一生懸命磨いた。こっちの世界には洗剤もなければ、お湯で洗うことも早々ない。これだけでも大変な仕事だな、と思いながらお皿を洗った。



「……よし!……犬千代さ……」


お皿を桶の中に入れて、手を拭いて食堂に戻ると犬千代さんはそのまま寝ていた。


「………くぅ」

「ふふ…。本当に犬みたい」


寝息もくぅくぅと言っていて、起こそうかな?と思ったけど何だか起こすのが可哀想で、近くにあった布団らしき布を犬千代さんに掛けてあげた。
辺りを見渡すと、ご飯を作ってくれていた人達の姿が見当たらない。食堂から覗く空を観ると、大体十三時か十四時位かの空色になっていた。私は、犬千代さんの寝顔をもう一度伺って、頭を下げる。

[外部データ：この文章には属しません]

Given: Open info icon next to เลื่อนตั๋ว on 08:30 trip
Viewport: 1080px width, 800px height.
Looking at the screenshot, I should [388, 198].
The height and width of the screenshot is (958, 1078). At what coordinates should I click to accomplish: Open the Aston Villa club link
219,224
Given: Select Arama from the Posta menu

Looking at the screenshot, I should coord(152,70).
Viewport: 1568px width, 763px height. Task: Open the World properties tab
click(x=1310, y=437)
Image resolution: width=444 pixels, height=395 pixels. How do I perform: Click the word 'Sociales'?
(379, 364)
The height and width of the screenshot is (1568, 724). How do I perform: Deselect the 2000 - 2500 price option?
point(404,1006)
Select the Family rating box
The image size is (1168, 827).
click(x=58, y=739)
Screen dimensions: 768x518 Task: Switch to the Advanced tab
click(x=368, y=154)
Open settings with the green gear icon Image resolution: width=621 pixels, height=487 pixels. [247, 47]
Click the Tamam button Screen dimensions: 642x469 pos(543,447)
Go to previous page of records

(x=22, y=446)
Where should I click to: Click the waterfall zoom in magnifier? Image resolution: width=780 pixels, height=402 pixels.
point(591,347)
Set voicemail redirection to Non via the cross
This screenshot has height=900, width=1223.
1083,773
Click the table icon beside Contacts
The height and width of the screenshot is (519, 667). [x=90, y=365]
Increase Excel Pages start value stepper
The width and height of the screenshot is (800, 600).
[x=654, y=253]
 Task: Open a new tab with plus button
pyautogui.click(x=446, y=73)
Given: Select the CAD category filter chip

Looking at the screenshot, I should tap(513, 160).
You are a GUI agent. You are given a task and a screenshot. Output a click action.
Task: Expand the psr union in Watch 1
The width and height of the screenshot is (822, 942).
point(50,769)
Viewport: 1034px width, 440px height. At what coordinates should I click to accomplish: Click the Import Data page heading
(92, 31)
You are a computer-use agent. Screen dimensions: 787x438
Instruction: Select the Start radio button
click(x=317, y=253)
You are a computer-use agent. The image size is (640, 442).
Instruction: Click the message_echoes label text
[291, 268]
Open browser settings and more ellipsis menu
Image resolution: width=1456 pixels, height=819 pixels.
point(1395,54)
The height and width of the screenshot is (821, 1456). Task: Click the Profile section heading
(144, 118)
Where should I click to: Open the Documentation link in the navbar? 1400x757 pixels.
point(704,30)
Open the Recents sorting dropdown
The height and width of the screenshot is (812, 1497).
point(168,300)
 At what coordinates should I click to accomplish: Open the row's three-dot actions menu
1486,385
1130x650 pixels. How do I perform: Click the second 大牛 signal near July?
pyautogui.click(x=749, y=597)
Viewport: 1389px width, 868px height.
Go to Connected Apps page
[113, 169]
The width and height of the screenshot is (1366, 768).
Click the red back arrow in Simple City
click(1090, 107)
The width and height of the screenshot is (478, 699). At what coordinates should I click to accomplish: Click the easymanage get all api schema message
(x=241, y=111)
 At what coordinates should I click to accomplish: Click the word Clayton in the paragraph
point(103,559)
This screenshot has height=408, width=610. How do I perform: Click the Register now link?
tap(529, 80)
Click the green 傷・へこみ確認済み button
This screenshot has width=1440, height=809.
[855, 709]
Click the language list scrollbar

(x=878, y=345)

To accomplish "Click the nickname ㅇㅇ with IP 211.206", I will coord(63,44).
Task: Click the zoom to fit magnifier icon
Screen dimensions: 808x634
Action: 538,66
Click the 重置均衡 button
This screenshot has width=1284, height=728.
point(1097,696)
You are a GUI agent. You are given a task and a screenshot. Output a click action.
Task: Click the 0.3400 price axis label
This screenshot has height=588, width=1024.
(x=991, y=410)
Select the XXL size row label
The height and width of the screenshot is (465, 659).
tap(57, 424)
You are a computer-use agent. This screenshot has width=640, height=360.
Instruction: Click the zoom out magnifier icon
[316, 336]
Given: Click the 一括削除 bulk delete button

(さっきは有り難う御座いました。犬千代さんのお陰でご飯食べれました)


そう思い伝え、食堂を出た。






食堂を出て、鍛練を続けようと自分の部屋に戻ろうか、そう。廊下を歩いていたら


ゴン!ばふっ!!


「ひゃっ!わぅ…っ」


何か大きな物にぶつかって後ろによろめきたつ。腰を打つだろうと予想していたのだが、そんな痛い感触もない。有るのは浮遊感。
恐る恐る目を開けてみると目の前は真っ黒。